Wow, Chef! Lookin' really good!!!!  I like the molasses treatment too.  Almost as good as Lemon Dish Detergent....


----------



## the chef (Dec 19, 2009)

Ty mmama, great minds think alike!


----------



## 4u2sm0ke (Dec 19, 2009)

:stoned:


----------



## the chef (Dec 22, 2009)

Hey smoke checking in on your girl? Here she is looking oh so sweet! She got a killer main cola and side buds are nice! 4u2smoker is the next step in my growing evolution! She smells super sweet and is gonna be some daaaaank!


----------



## GeezerBudd (Dec 23, 2009)

Chef!!
Don't let her get aboard that mother ship!!!
oh no!!!
JK
The main looks beautiful!!!
:yay:

Gb


----------



## the chef (Dec 23, 2009)

Scotty can go beam himself up geezer!


----------



## the chef (Dec 25, 2009)

Oh yeah sh'e deff gonna be a monster! Main cola is fattening up, thanks Irish my bud! Under buds are getting fatter and starting to reach fer each other on the main stalk, Got some fluffy side buds. This is gonna be a fantastic smoke! She's just now getting that light sugar frosting on her. Merry christmas and a happy new year to all the family!


----------



## 2Dog (Dec 25, 2009)

so exciting watching the plants fill out from this stage and become the beautiful flower buds they are meant to be!


----------



## 420benny (Dec 25, 2009)

She is sure purty!


----------



## the chef (Dec 25, 2009)

ty 2dog and benny! This is one of my fav stages of growth.


----------



## GeezerBudd (Dec 25, 2009)

**Aim**
Revise the forum thread by writing it out again from the words "## 2Dog (Dec" through "is sure purty!", with "purty" changed to "pretty". These records have no connection to the forum thread.

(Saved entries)

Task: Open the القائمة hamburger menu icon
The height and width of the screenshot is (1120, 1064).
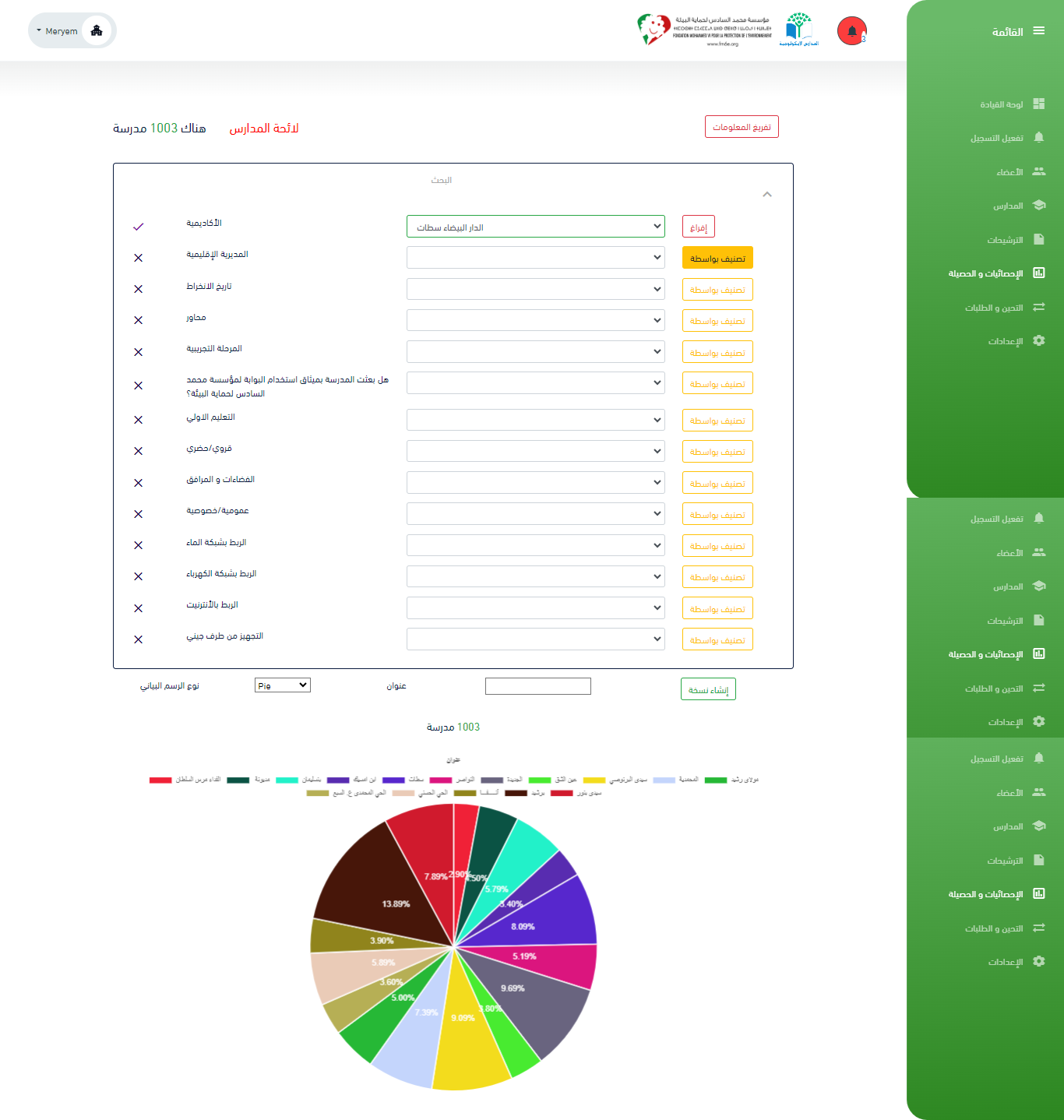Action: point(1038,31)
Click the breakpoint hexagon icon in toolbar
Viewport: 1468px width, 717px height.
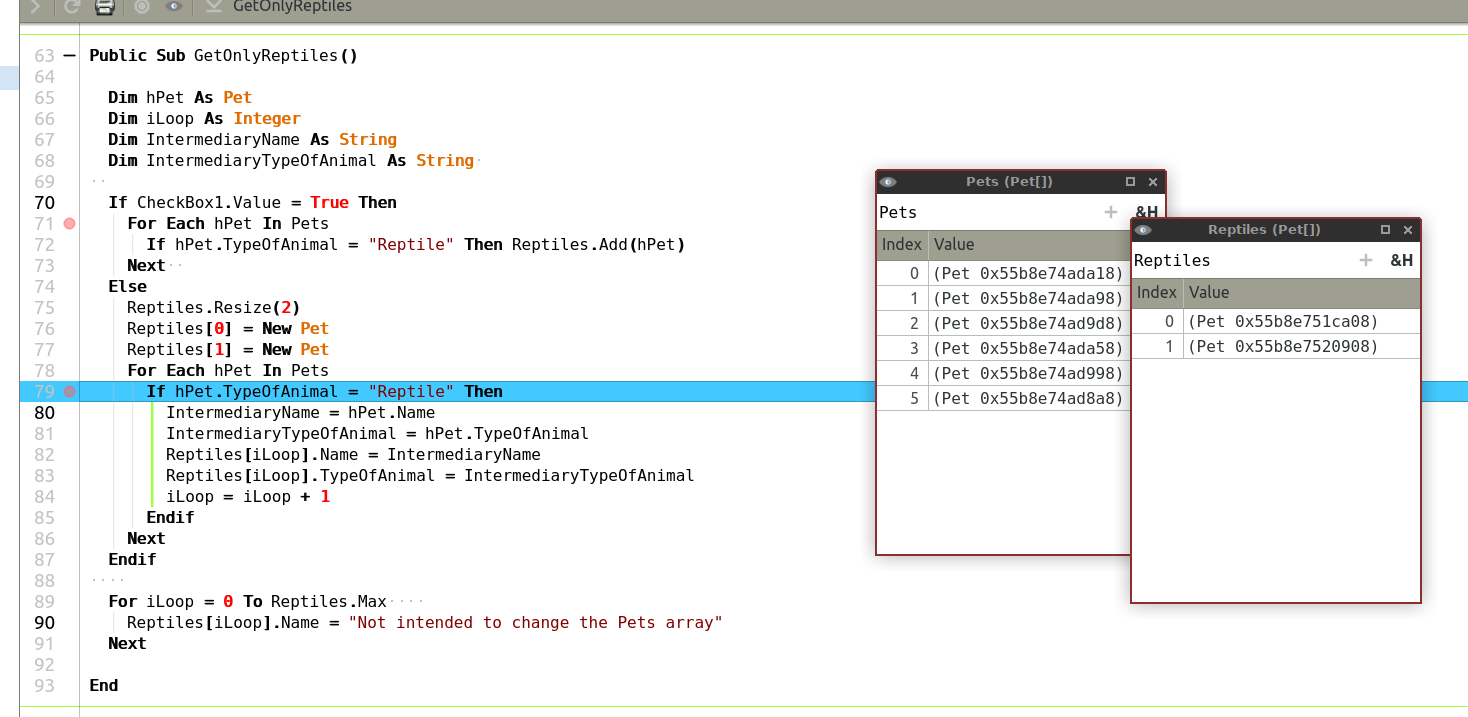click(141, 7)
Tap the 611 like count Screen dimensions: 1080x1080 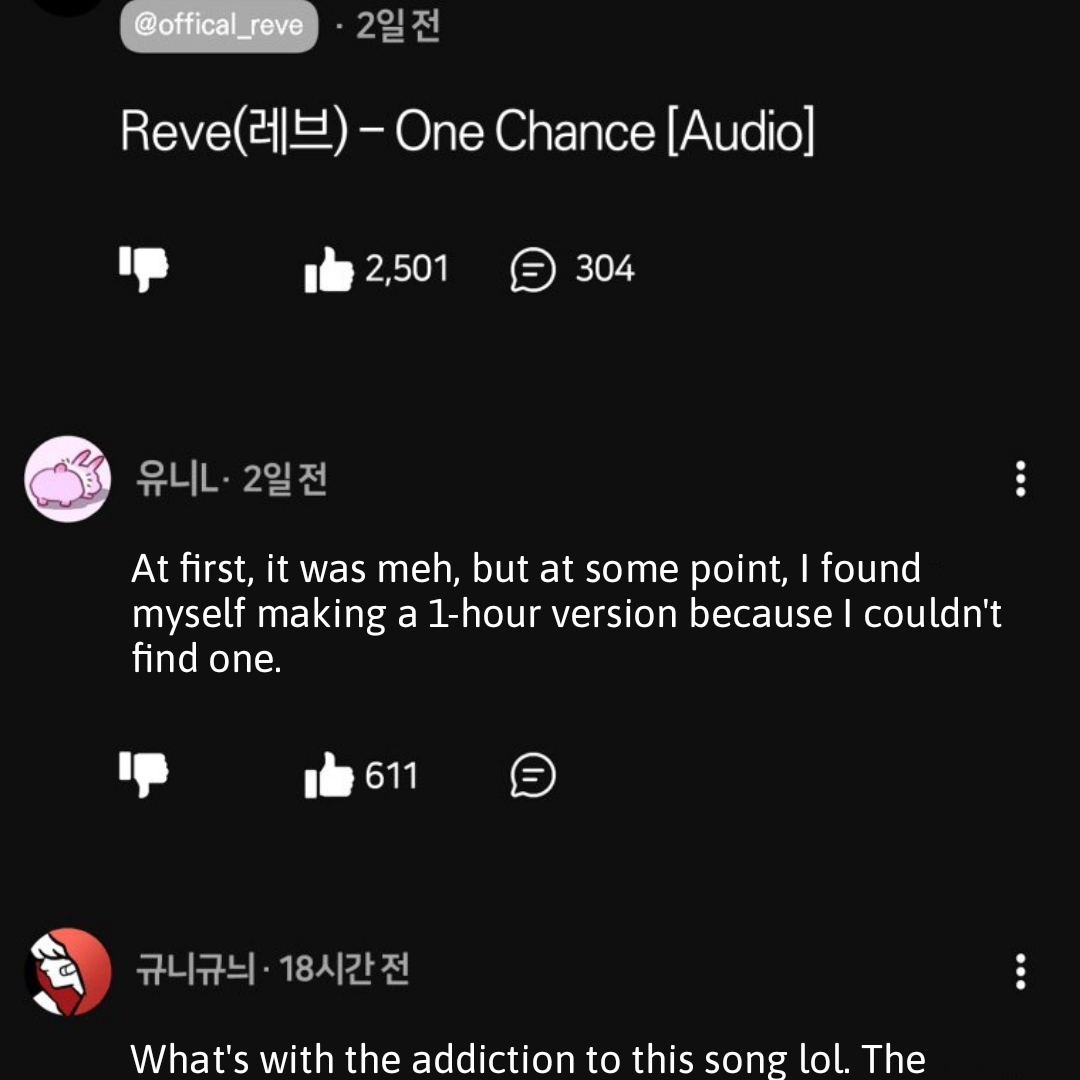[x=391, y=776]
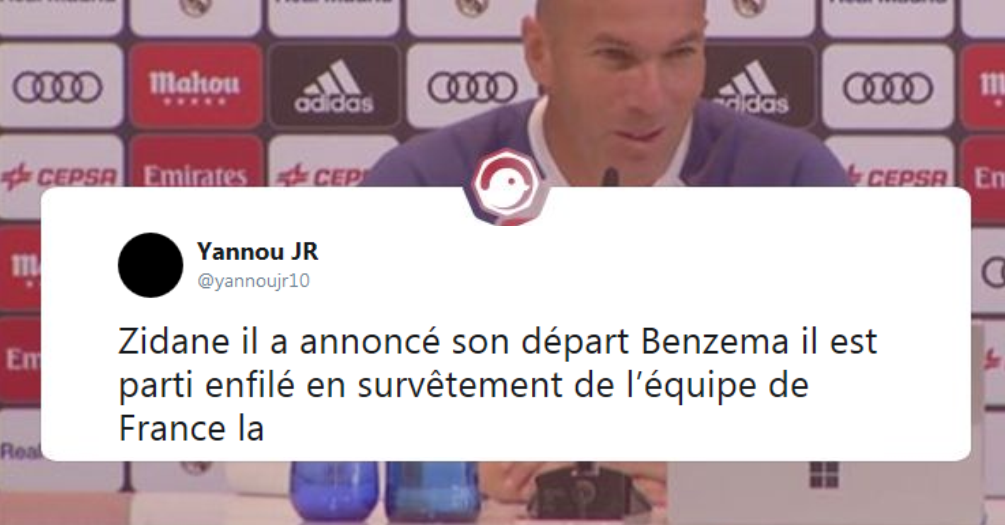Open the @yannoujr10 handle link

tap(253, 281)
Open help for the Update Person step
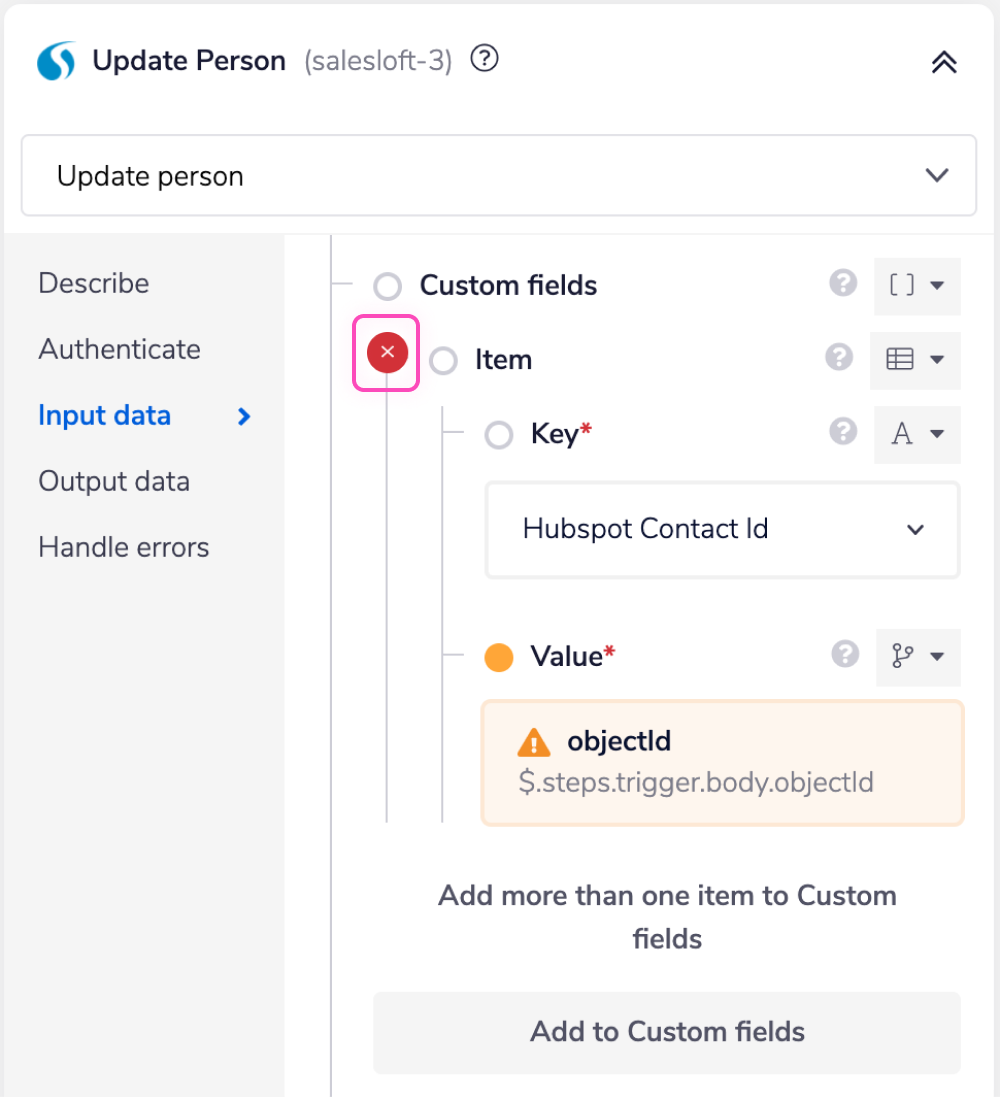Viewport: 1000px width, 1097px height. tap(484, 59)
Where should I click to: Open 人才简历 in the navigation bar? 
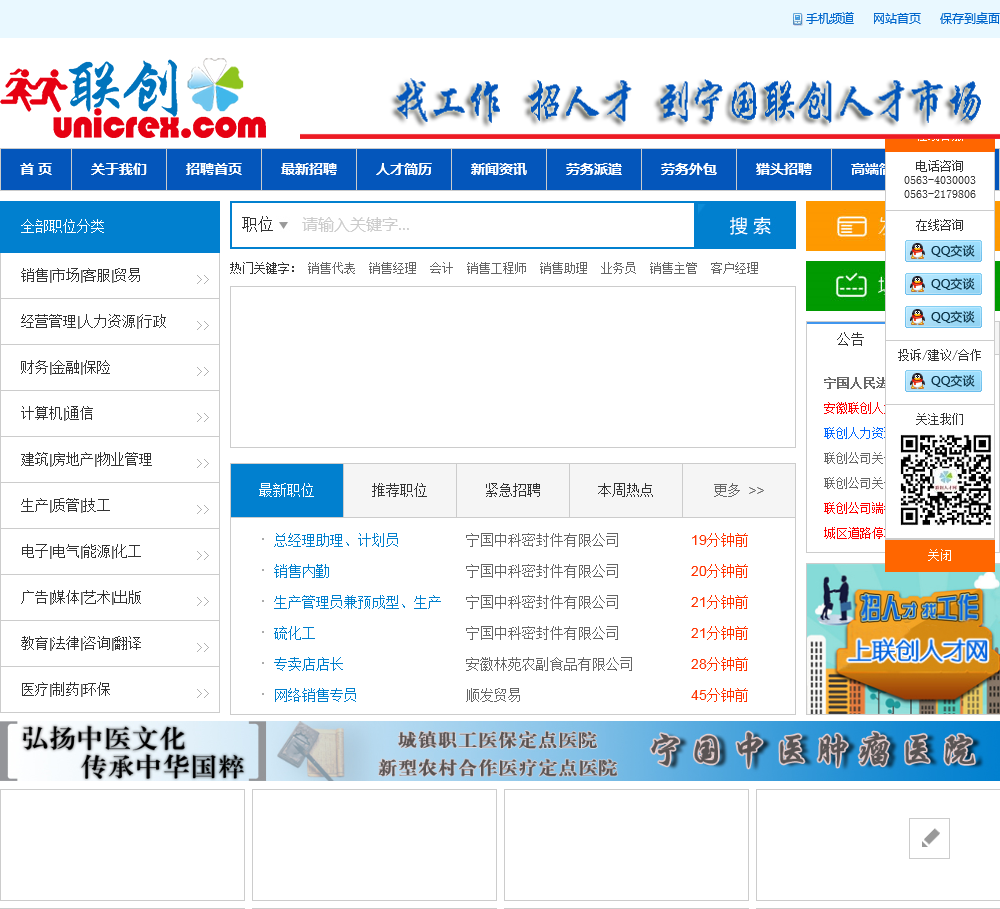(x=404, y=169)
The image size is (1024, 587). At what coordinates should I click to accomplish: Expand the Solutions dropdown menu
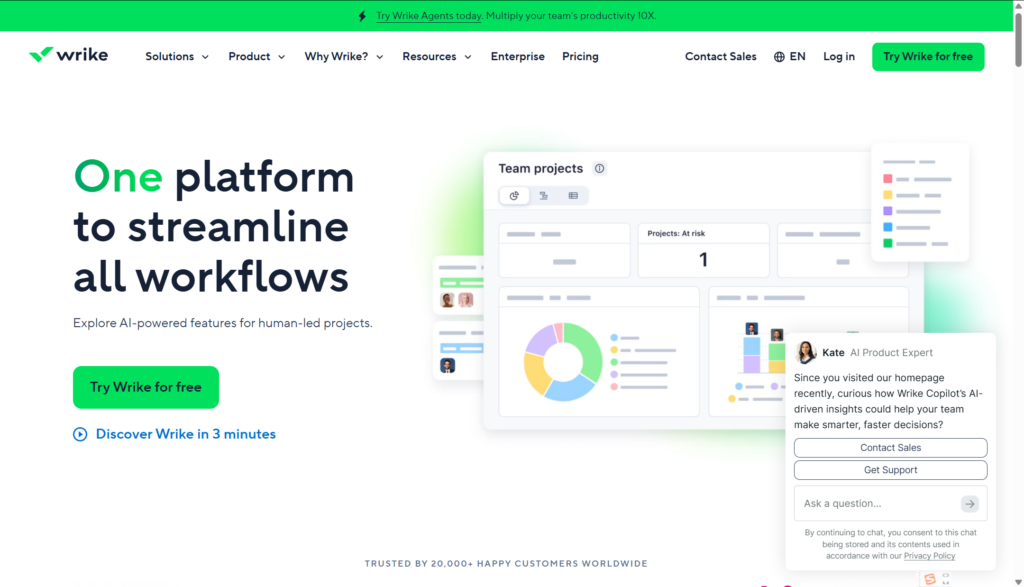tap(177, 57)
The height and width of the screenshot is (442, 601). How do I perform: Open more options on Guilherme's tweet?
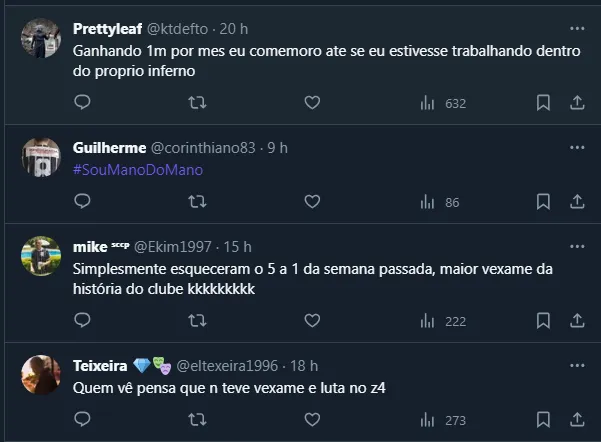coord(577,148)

**Task response**
## 2Dog (Dec 25, 2009)

so exciting watching the plants fill out from this stage and become the beautiful flower buds they are meant to be!


----------



## 420benny (Dec 25, 2009)

She is sure pretty!